Uitspraken als: “komt goed, lukt wel” en al die andere vormen van beloftes vormen m.i. de bron en worden door de ontvanger als een zekerheid ervaren. Immers, als iemand zegt dat het goed komt, waarom zou je daar aan twijfelen.
In mijn optiek zijn al dit soort uitspraken toekomstgerichte overtuigingen. Er wordt namelijk een belofte gedaan die in de toekomst plaats moet vinden. Er wordt dus informatie gegeven, die voor beide partijen als een zekerheid wordt ervaren, terwijl dat logischerwijs niet mogelijk is.
Wat mensen kunnen leren, is om een toekomstgerichte uitspraak als “dat komt wel goed” als zodanig te herkennen en vervolgens de vraag te stellen: “Hoe zeker weet je dat?” Dan kunnen er twee dingen gebeuren. Namelijk:
a. De informatie geeft toch geen zekerheid (dat denk ik, ik zou niet weten waarom niet, daar vertrouw ik op, het is beloofd etc.)
# # # #
» Wat wordt gevraagd:
**A.** Beantwoord de volgende vragen over het fragment over toekomstgerichte uitspraken:
(i) Hoe worden uitspraken als “komt goed, lukt wel” door de ontvanger ervaren?
(ii) Hoe noemt het fragment dit soort uitspraken?
(iii) Welke vraag kunnen mensen leren stellen na het herkennen van zo'n uitspraak?
**B.** Geef het deel van het fragment over toekomstgerichte uitspraken letterlijk weer, tussen "In mijn optiek" en "is beloofd etc.)", beide inbegrepen.
**C.** Geef alstublieft het vervolg van het fragment over toekomstgerichte uitspraken, aansluitend op de laatste zin.
# # # #
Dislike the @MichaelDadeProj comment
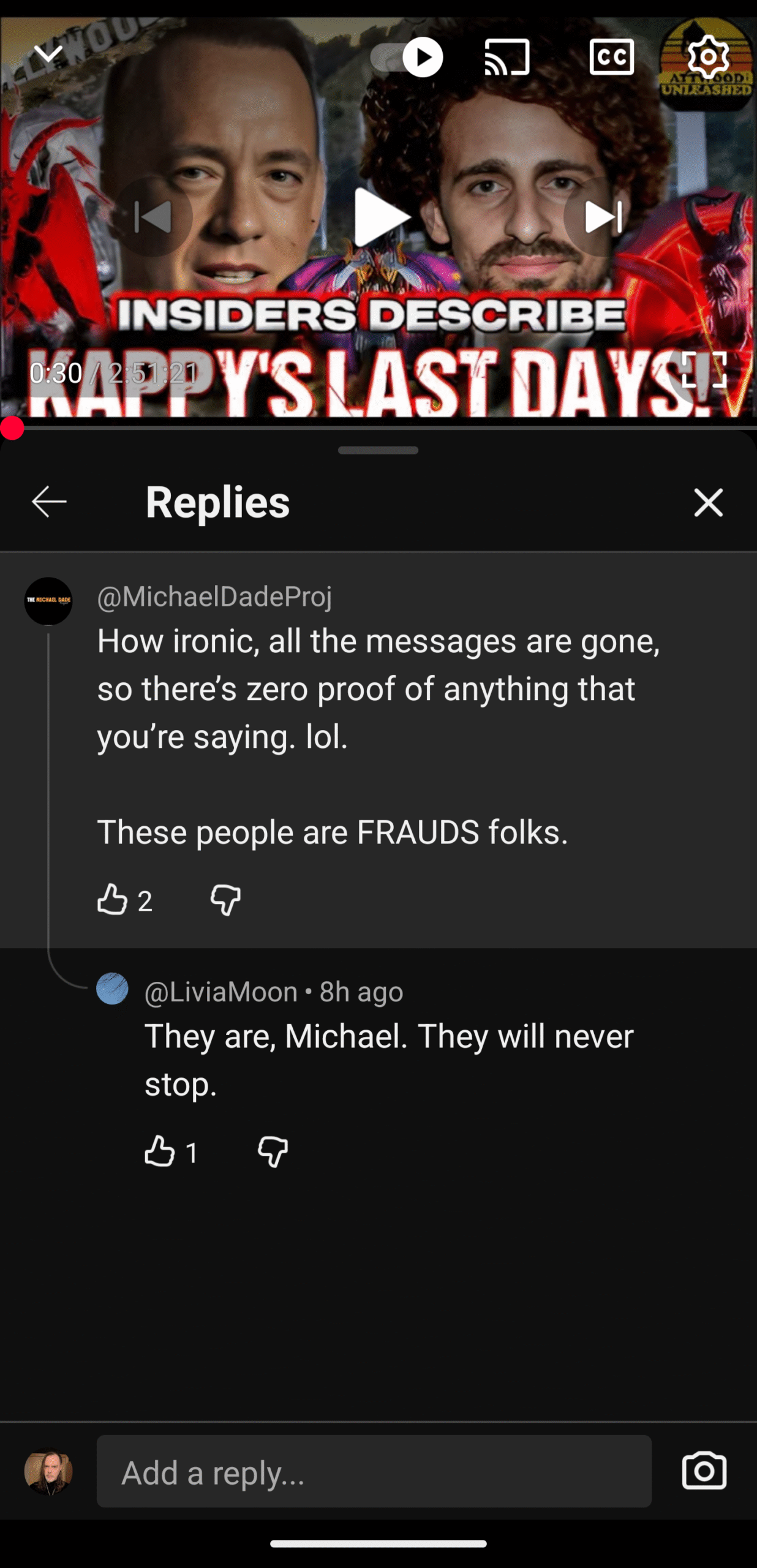 point(225,900)
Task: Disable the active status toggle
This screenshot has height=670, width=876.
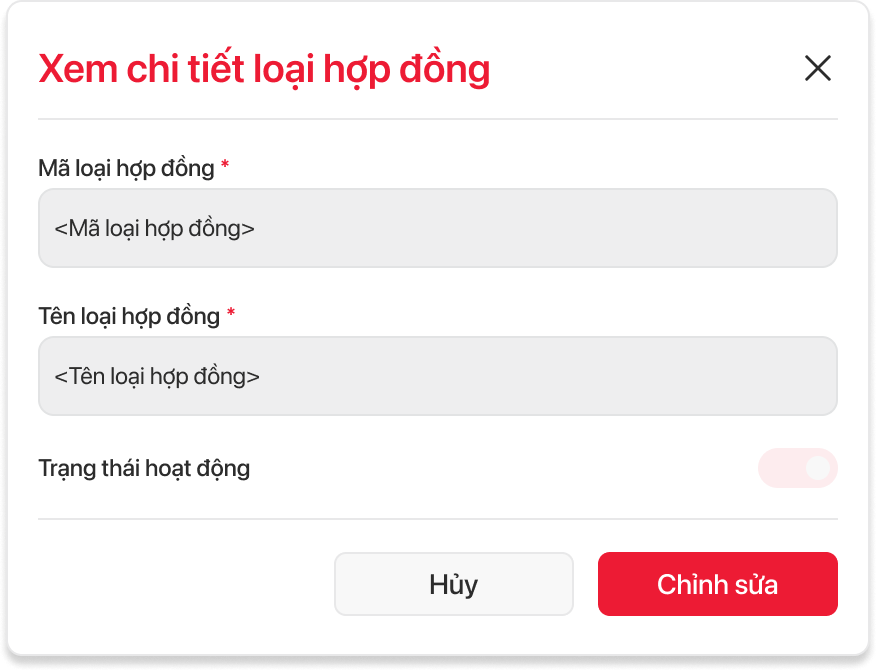Action: tap(797, 468)
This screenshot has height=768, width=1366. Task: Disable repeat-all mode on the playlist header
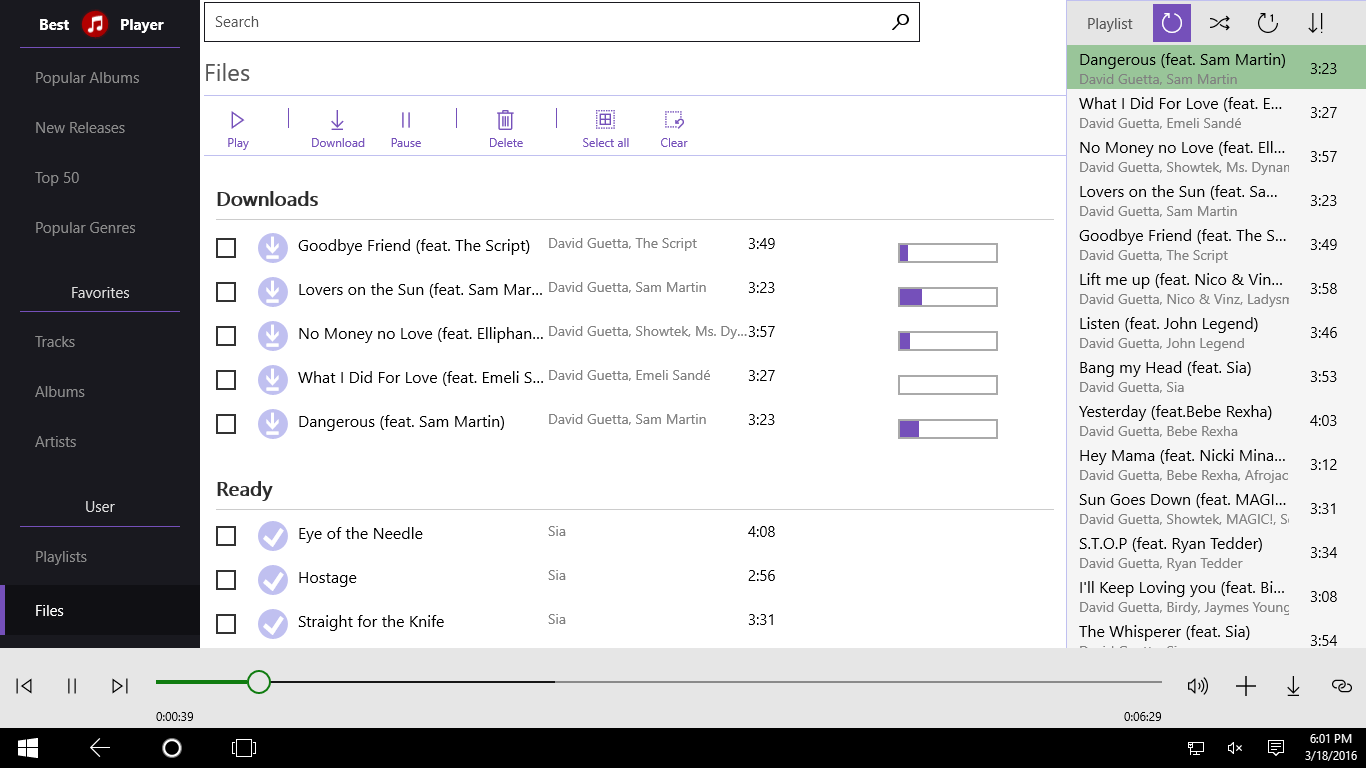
# # # #
» Antwoorden per opdracht:
**A.**
(i) Als een zekerheid.
(ii) Toekomstgerichte overtuigingen.
(iii) “Hoe zeker weet je dat?”

**B.**
In mijn optiek zijn al dit soort uitspraken toekomstgerichte overtuigingen. Er wordt namelijk een belofte gedaan die in de toekomst plaats moet vinden. Er wordt dus informatie gegeven, die voor beide partijen als een zekerheid wordt ervaren, terwijl dat logischerwijs niet mogelijk is.
Wat mensen kunnen leren, is om een toekomstgerichte uitspraak als “dat komt wel goed” als zodanig te herkennen en vervolgens de vraag te stellen: “Hoe zeker weet je dat?” Dan kunnen er twee dingen gebeuren. Namelijk:
a. De informatie geeft toch geen zekerheid (dat denk ik, ik zou niet weten waarom niet, daar vertrouw ik op, het is beloofd etc.)

**C.**
b. De informatie geeft zekerheid (het contract is getekend)
In plaats van op een toekomstgerichte overtuiging weet de ontvanger op grond van de verkregen informatie hoe hij de belofte moet interpreteren. Kennis van de onzekere zekerheid van overtuigingen kunnen binnen het bedrijf de communicatie sterk verbeteren. Naar klanten en relaties toe zal hierdoor een hoop ergernis voorkomen worden, want of iets doorgaat, zal dan afhankelijk zijn van ….. en dat is vaak de informatie die door het geruststellende karakter van de overtuiging achterwege gelaten wordt.
Maar het gaat verder. Navraag bij degenen die zulke overtuigingen met verve gebruiken, leert dat e.e.a. vaak gestoeld is op fantasieën. “Ze willen nou eenmaal een termijn horen. Als ik niet zeg dat het me lukt, gaan ze naar de concurrent”. Misschien worden zulke uitspraken gedaan op grond van eerdere ervaringen, maar deze zijn geen garantie voor toekomstige gelijkende situaties. Zouden klanten en relaties niet meer gebaat zijn bij de waarheid, dus de mogelijkheid, in plaats van de overtuigingen en fantasieën die als een virus door organisaties en bedrijven waren?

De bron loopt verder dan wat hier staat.